Developer | IBM |
---|---|
Manufacturer | IBM |
Type | Microcomputer |
Release date | June 1980[1] |
Introductory price | US$7,895 (equivalent to $29,200 in 2023) Leased for US$275 (equivalent to $1,020 in 2023) a month |
Operating system | Textpack |
CPU | Intel 8086 @ 5 MHz |
Memory | 128 KB – 448 KB |
Display | 25-line (640x400) 66-line (800x1056) |
Related | IBM System/23 Datamaster |
The IBM 6580 Displaywriter System is a 16-bit microcomputer that was marketed and sold by IBM's Office Products Division primarily as a word processor.

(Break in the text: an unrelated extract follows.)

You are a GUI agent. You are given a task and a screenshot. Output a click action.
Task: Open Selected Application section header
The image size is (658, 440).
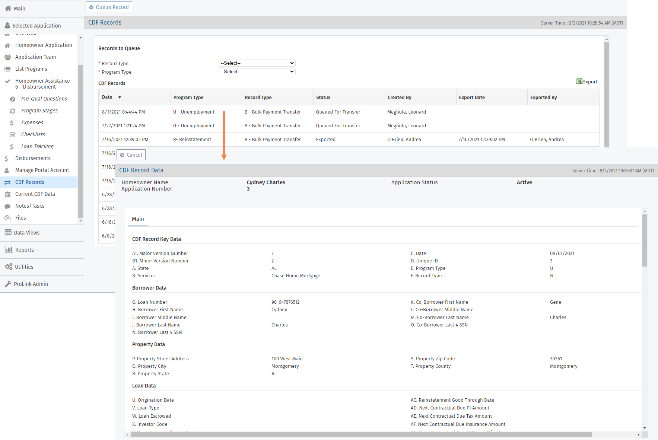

Announced on June 17, 1980[1][2] and effectively withdrawn from marketing on July 2, 1986,[3] the system was sold with a 5 MHz Intel 8086, 128 KB to 448 KB of RAM, a swivel-mounted monochrome CRT monitor, a detached keyboard, a detached 8" floppy disk drive enclosure with one or two drives, and a detached daisy wheel printer, or Selectric typewriter printer. The primary operating system for the Displaywriter is IBM's internally developed word processing software titled "Textpack", but UCSD p-System,[4][2] CP/M-86,[5] and MS-DOS were also offered by IBM, Digital Research, and CompuSystems, respectively.